Simone de BEAUVOIR; Por una moral de la ambigüedad.

 

Una fiesta es cualquier cosa excepto algo frívolo y superficial. Prepararla significa un esfuerzo, a veces incluso bestial. Hay algo profundo y primordial en ella: hacer una fiesta significa desatar una fuerza vital, una energía que se despliega creativamente después de unos días, ¡meses a veces!, de trabajo. En plena 2ª Guerra Mundial, Simone de Beauvoir y sus amigos organizaban lo que llamaban «fiestas» como una manera de expresar la revancha de la vida sobre la muerte, de la libertad contra el servilismo, de la alegría contra la desesperanza. «Para mí, —escribe en La force de l’âge—, la fiesta es, ante todo una ardiente apoteosis del presente, frente a la inquietud del porvenir; un calmado fluir de días felices no suscita la fiesta; pero si en el fondo de la desgracia renace la esperanza (…) entonces el instante se pone a arder, podemos encerrarnos y consumirnos en consumiros en él: es la fiesta.»

La fiesta, el dispendio gratuito, nos humaniza, nos recuerda que no somos máquinas. En el (mal) gasto gratuito de energía nos encontramos vivos, expresando una fuerza estrictamente humana.  

La fiesta es, además, un buen ejemplo de dos tesis existencialistas básicas: las cosas no ‘son’ sino que ‘acontecen’ y en los humanos la existencia precede a la esencia.

Las cosas no guardan celosamente determinadas características, como el propietario guarda su propiedad, sino que se construyen. La fiesta es contingencia, todo puede pasar y, a la vez, no es imprescindible que suceda nada en ella. Los humanos, que no son nada cuando nacen, han de construirse, siempre provisionalmente, siempre desde la ambigüedad, de la misma manera que la fiesta hace posibles las relaciones de quienes viven de ella. Como la vida, la fiesta es el ámbito de lo posible. De la misma manera que en la fiesta se construye espontáneamente la sociabilidad, también los humanos dan sentido y construyen su mundo.

Según la teoría existencialista, la ex-istencia precede a la esencia. El prefijo ex- («fuera de») es fundamental para definir la vida humana en la medida en que permite contraponer la existencia a la esencia. Los humanos no ‘son’, como si se tratase de realidades ontológicas, fijas y eternas, sino que ex-isten; es decir, que aquello que nos hace propiamente humanos es el estar «fuera de», que nos permite existir como individuos distintos, no seriales e irremplazables. Los humanos no han sido hechos como en un molde, todos iguales sino que la existencia es diferencia. En la fiesta eso se pone de manifiesto de una manera ejemplar. Una fiesta es, por definición, un ‘estar fuera de’, rompiendo el curso repetitivo de las cosas.

El espectáculo de la fiesta, el derroche de los cuerpos felices, las risas y las conversaciones, la música y el baile improvisado… todo eso nos permite entender que el horizonte está abierto, que la libertad es posible.

**Sección de datos:**
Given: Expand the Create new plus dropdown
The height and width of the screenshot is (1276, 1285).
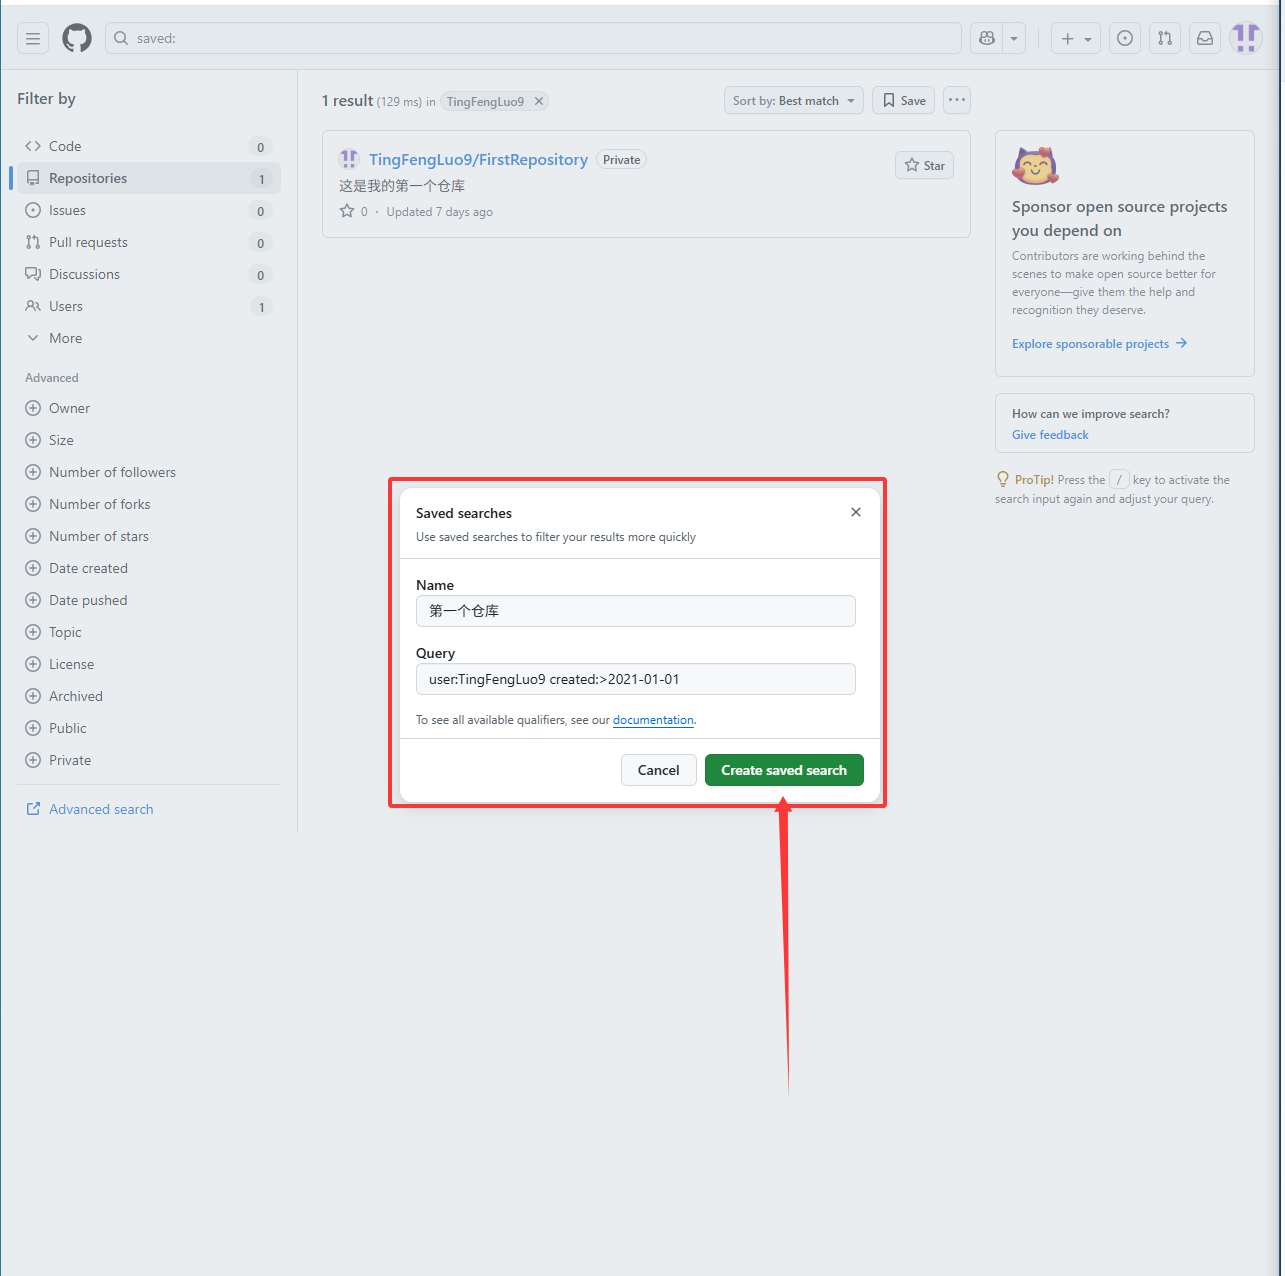Looking at the screenshot, I should 1076,39.
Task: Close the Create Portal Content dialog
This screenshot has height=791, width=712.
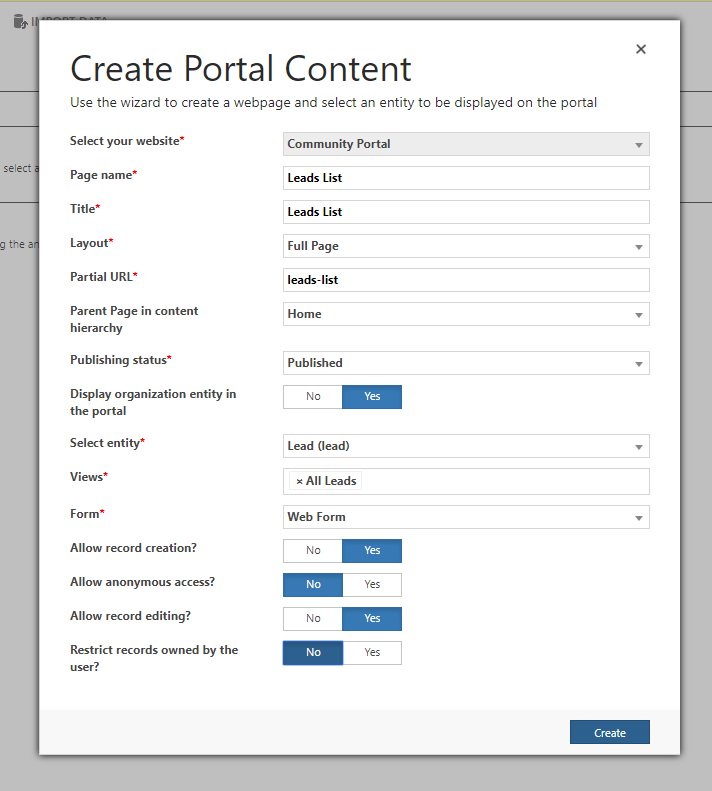Action: click(641, 49)
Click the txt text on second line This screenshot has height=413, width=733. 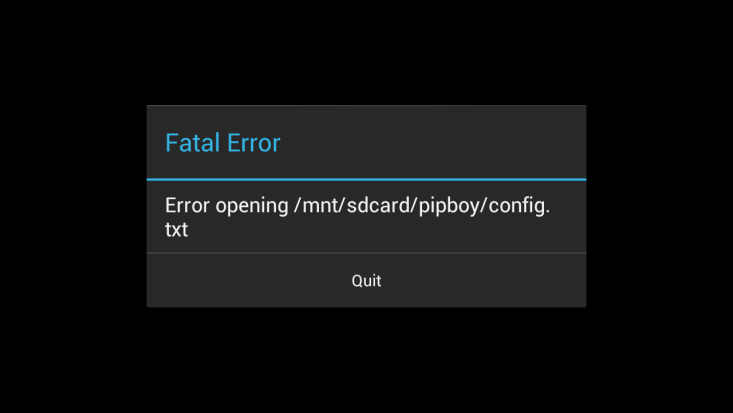176,230
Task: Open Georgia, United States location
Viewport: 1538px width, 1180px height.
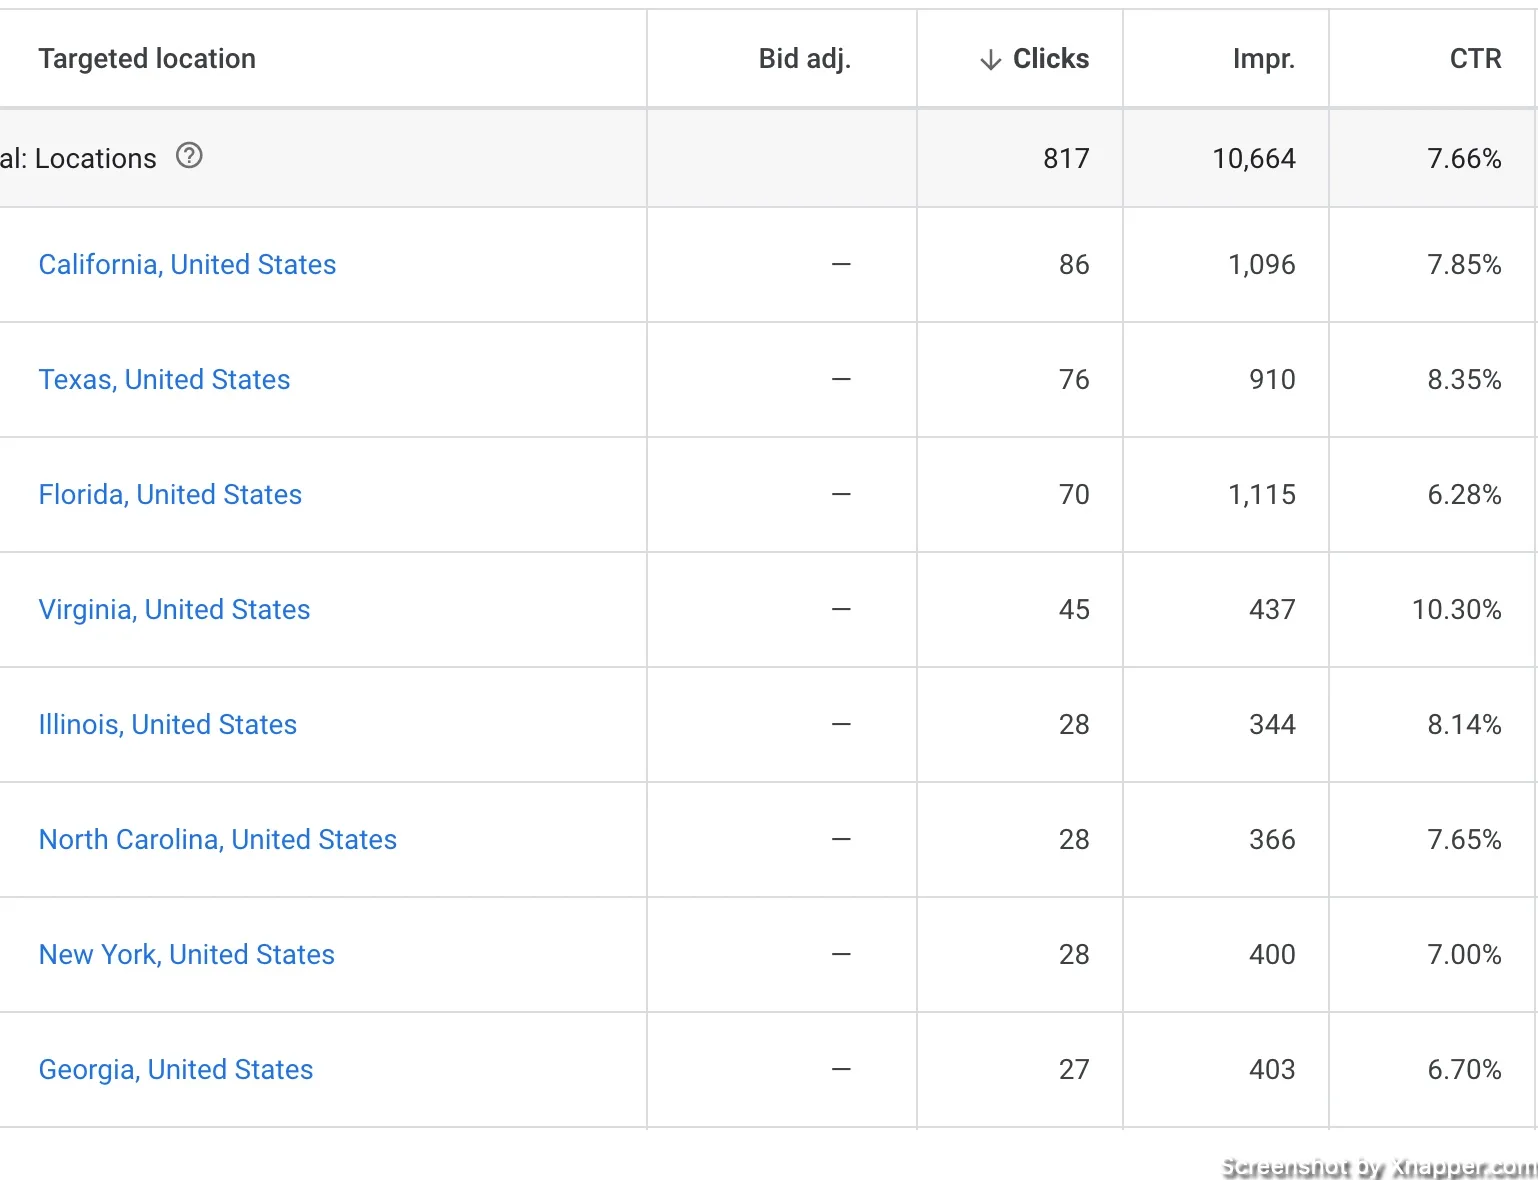Action: click(175, 1069)
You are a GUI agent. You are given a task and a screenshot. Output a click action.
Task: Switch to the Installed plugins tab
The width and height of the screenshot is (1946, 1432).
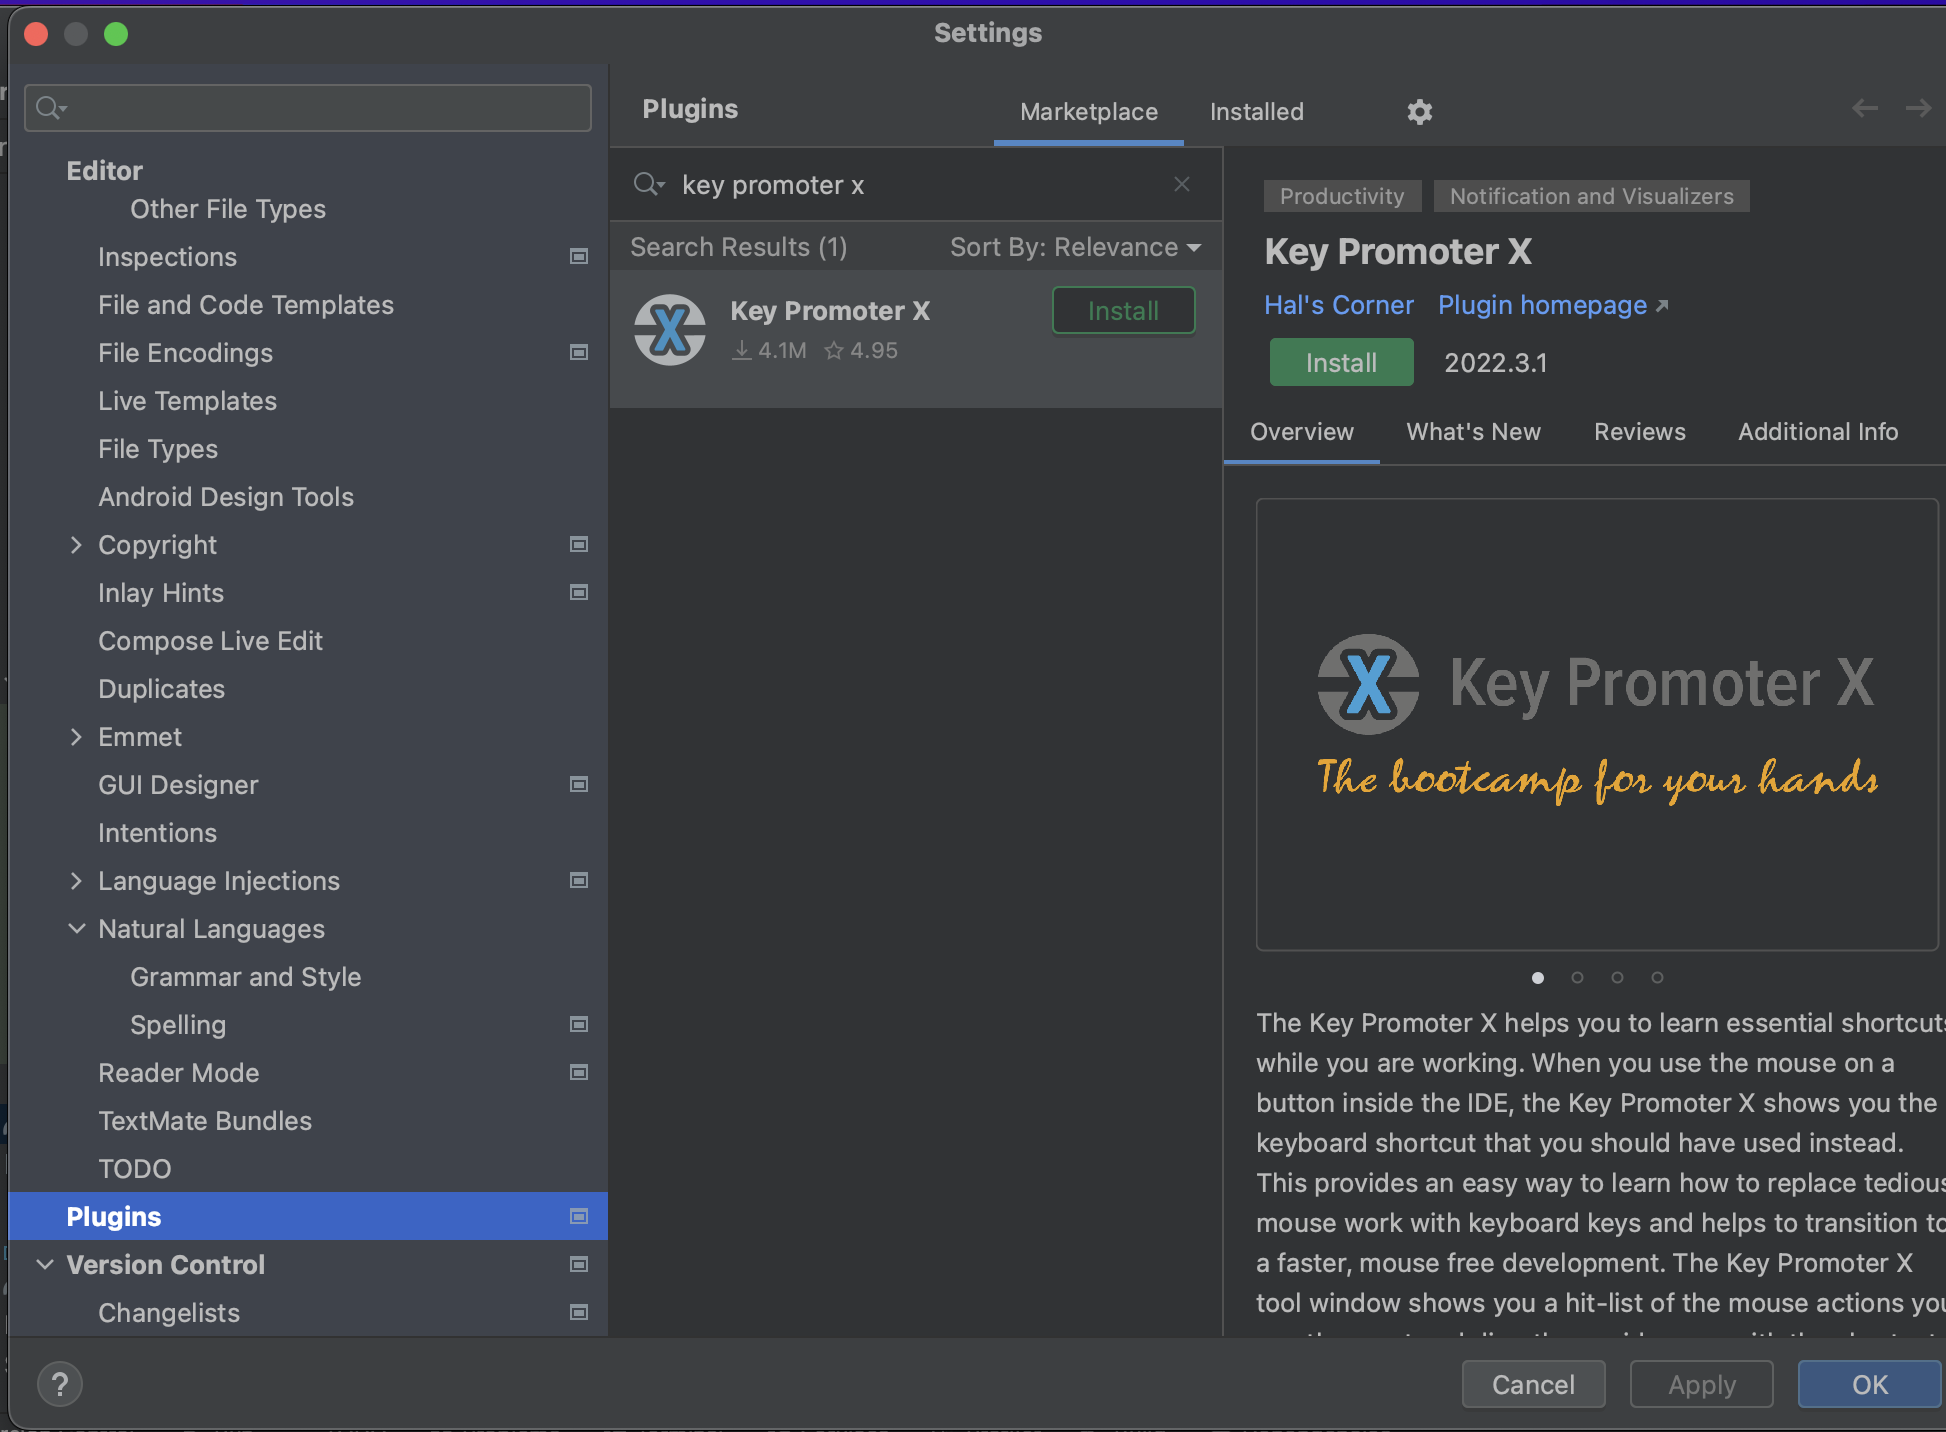click(x=1256, y=112)
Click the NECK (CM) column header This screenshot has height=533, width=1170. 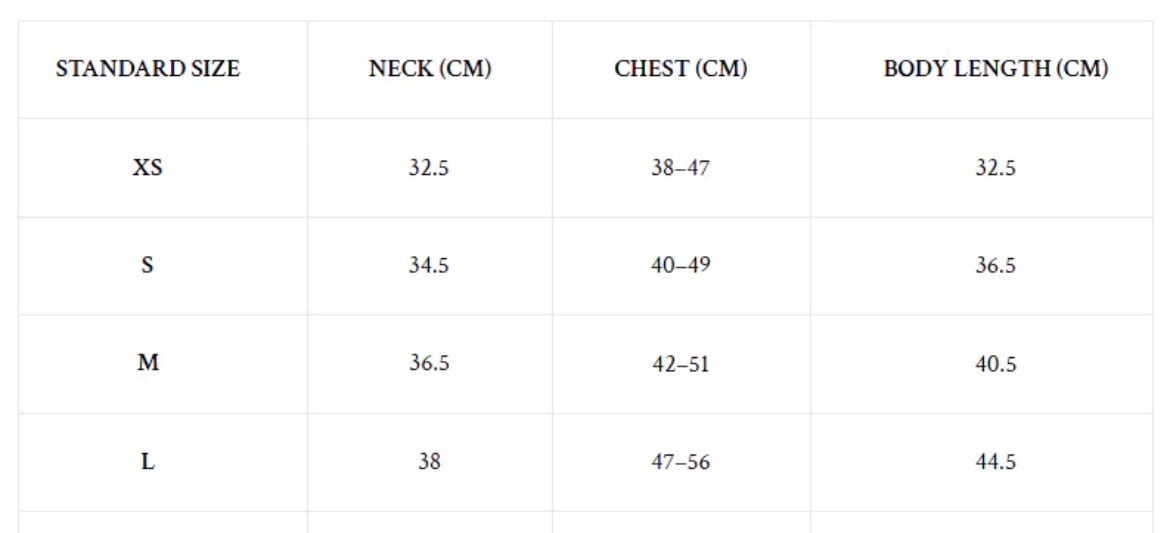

**Lo que se pide:** Reproduce sin cambios, del texto sobre la fiesta y Simone de Beauvoir, el tramo que empieza con las palabras "Según la teoría" y acaba con "de las cosas.".

**Resultado obtenido:**
Según la teoría existencialista, la ex-istencia precede a la esencia. El prefijo ex- («fuera de») es fundamental para definir la vida humana en la medida en que permite contraponer la existencia a la esencia. Los humanos no ‘son’, como si se tratase de realidades ontológicas, fijas y eternas, sino que ex-isten; es decir, que aquello que nos hace propiamente humanos es el estar «fuera de», que nos permite existir como individuos distintos, no seriales e irremplazables. Los humanos no han sido hechos como en un molde, todos iguales sino que la existencia es diferencia. En la fiesta eso se pone de manifiesto de una manera ejemplar. Una fiesta es, por definición, un ‘estar fuera de’, rompiendo el curso repetitivo de las cosas.